Caminaba con calma hacia el acantilado. Al fin y al cabo la eternidad iba a encontrarla en él.
Se había puesto su vestido de domingo y había estrenado las enaguas que un día compró para él y que nunca pudo lucirle. Se había recogido sus finos cabellos en una trenza, la cual envolvía su cabeza como una corona. Rubios bucles caían con gracia en su frente y una margarita adornaba el espacio entre el pelo y la oreja.
Quería estar hermosa para lo que se avecinaba.

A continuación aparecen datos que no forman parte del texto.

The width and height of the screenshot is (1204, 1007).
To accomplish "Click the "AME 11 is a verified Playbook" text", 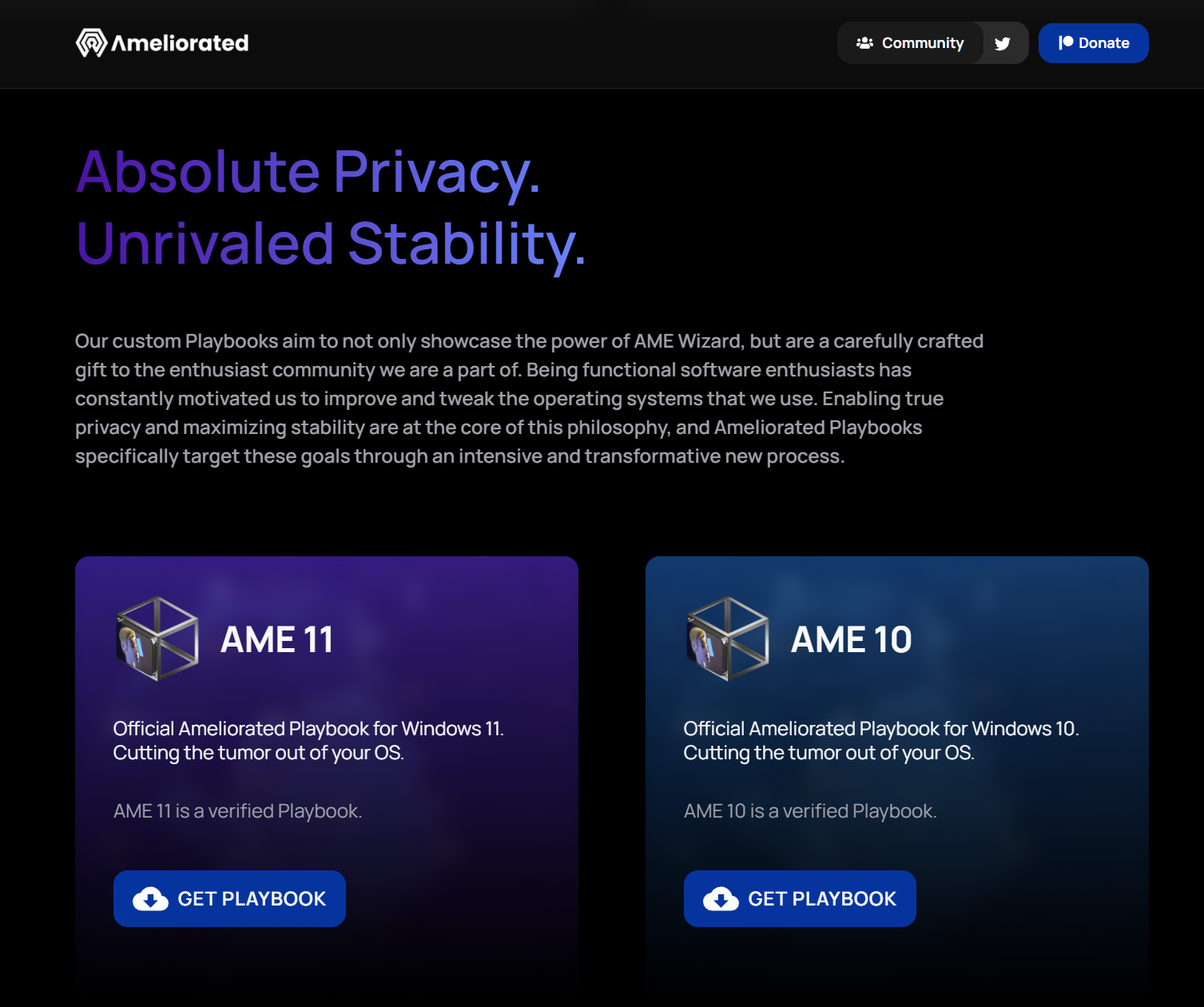I will [x=237, y=811].
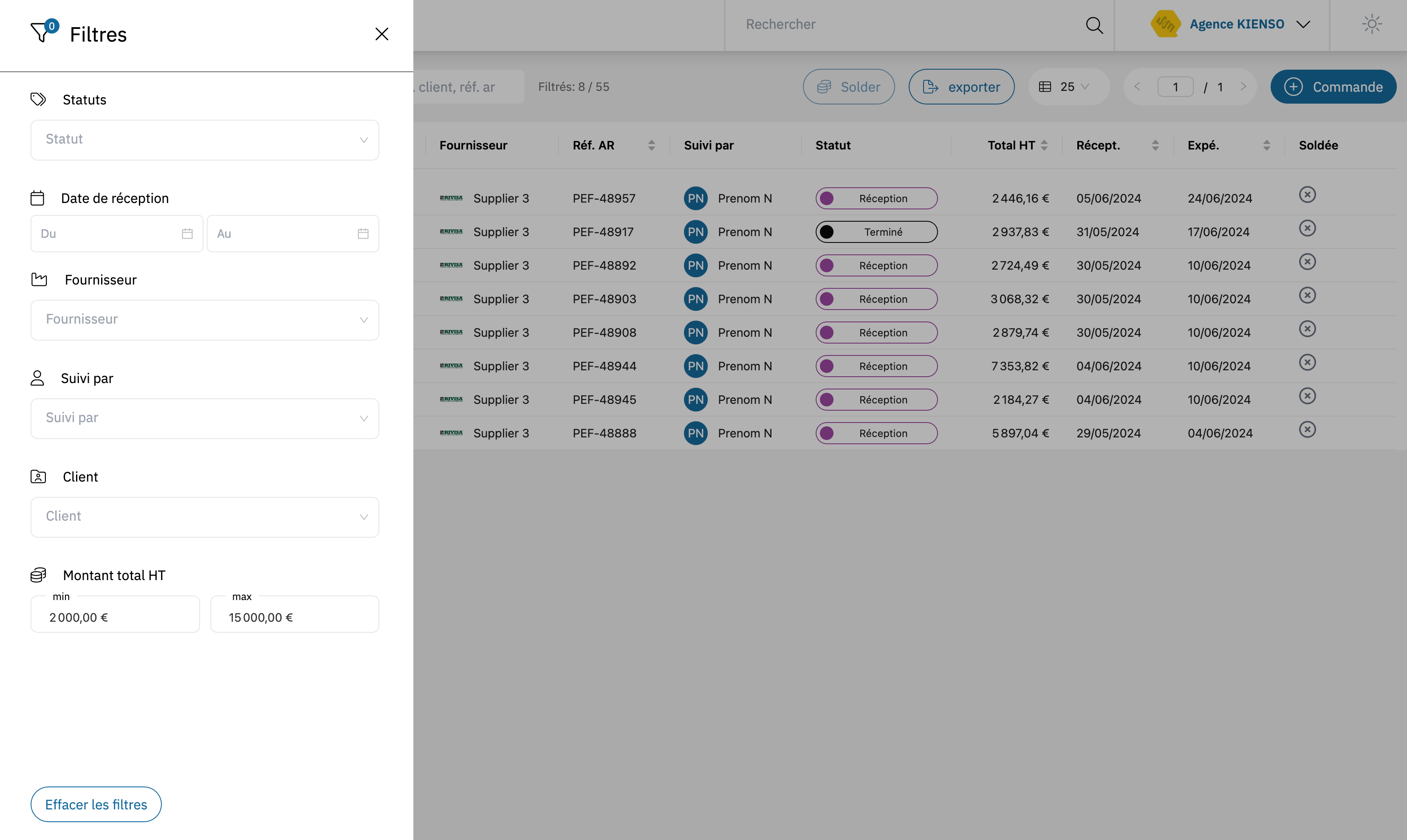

El camino de tierra que llevaba al acantilado estaba salpicado de piedras que lastimaban sus pies. Sus finos zapatos no cubrían lo suficiente por lo que las puntas afiladas de las piedras los herían casi como si estuviese descalza. Los pájaros trinaban en los árboles que daban sombra al camino, jugueteando entre sus ramas como si el mundo siguiera siendo mundo.
Como si su mundo no se hubiera hecho pedazos.
Como si el día de ayer no hubiera sucedido.
Dibujó una sonrisa en sus labios y pensó que ya nada de eso importaba.
Siguió caminando deteniéndose de vez en cuando a oler las flores que, cual botones de perlas adornaban su vestido, embellecían el camino por el que transitaba. Una cancioncilla brotó de sus labios y recordó que era la que él le cantaba cuando, estando enojada con él, se rehusaba a dirigirle la palabra. Al oír el estribillo no podía evitar soltar una carcajada y olvidar la rencilla que había hecho considerarlo su enemigo.
La sonrisa que había nacido en sus labios cuando empezó a cantar murió lentamente al recordar la última vez que había escuchado la canción.
Ella estaba más enojada que nunca. Con él, con la vida. Su carcajada nunca llegó al sonar el estribillo. Su enojo no iba a borrarse.
Le reprochaba amargamente que fuera a dejarla.
-No puedo creer que pienses irte. – Le recriminó con agonía. – Prometiste que siempre ibas a estar conmigo. Prometiste que nunca te irías.
Lágrimas de rabia se mezclaban con lágrimas de tristeza. Empapaban sus pestañas para ir a parar a la camisa de él. La cual, apretada en un puño, acercaba a su pecho tratando por todos los medios de impedir que se marchara.
– Sabes que no quiero, amor. No quiero dejarte. – Le respondió con el rostro macilento de alguien que espera lo inevitable.
– ¡No lo hagas! – Le gritó ella con desesperación, sabiendo que por más que rogara no podría quedarse. -No te vayas.
El susurro de la noche, consciente de la solemnidad del momento, se apagó un instante, reverenciando la espera.
Entonces él empezó a cantar la maldita cancioncilla, esperando que de alguna manera ella supiera que tenía que perdonarlo. Que la promesa del felices para siempre no podía aplicárseles más.
Ella se aferró con más fuerza a su camisa mientras el sonido de su respiración al entonar el estribillo se hacía cada vez más forzado.
Con su último aliento le susurró: No te preocupes preciosa, no es el fin del mundo.
Ella, al darse cuenta de que por fin la había dejado sola, soltó su camisa y entre sollozos le cerró los ojos.
El viento sopló con fuerza, haciéndola tambalear y salir de sus recuerdos.
Ya casi llegaba a la cima. Desde donde estaba se escuchaba el mar embravecido y se respiraba su olor a salitre característico.
Comenzó a caminar más rápido ya impaciente.
Llegó a la cima y vio la inmensidad del mar. Su color turquesa y la promesa que le susurraban las olas. La promesa de que ellas nunca la dejarían sola.
Se desenredó el pelo y se quitó la margarita que adornaba su mejilla. No quería ir a al mar con artificios. Estaba segura de que la preferiría al natural tal como él siempre la prefirió.
Abrió los brazos y dio un paso adelante.
El vacío se apoderó de ella y le demostró que sí era el fin del mundo.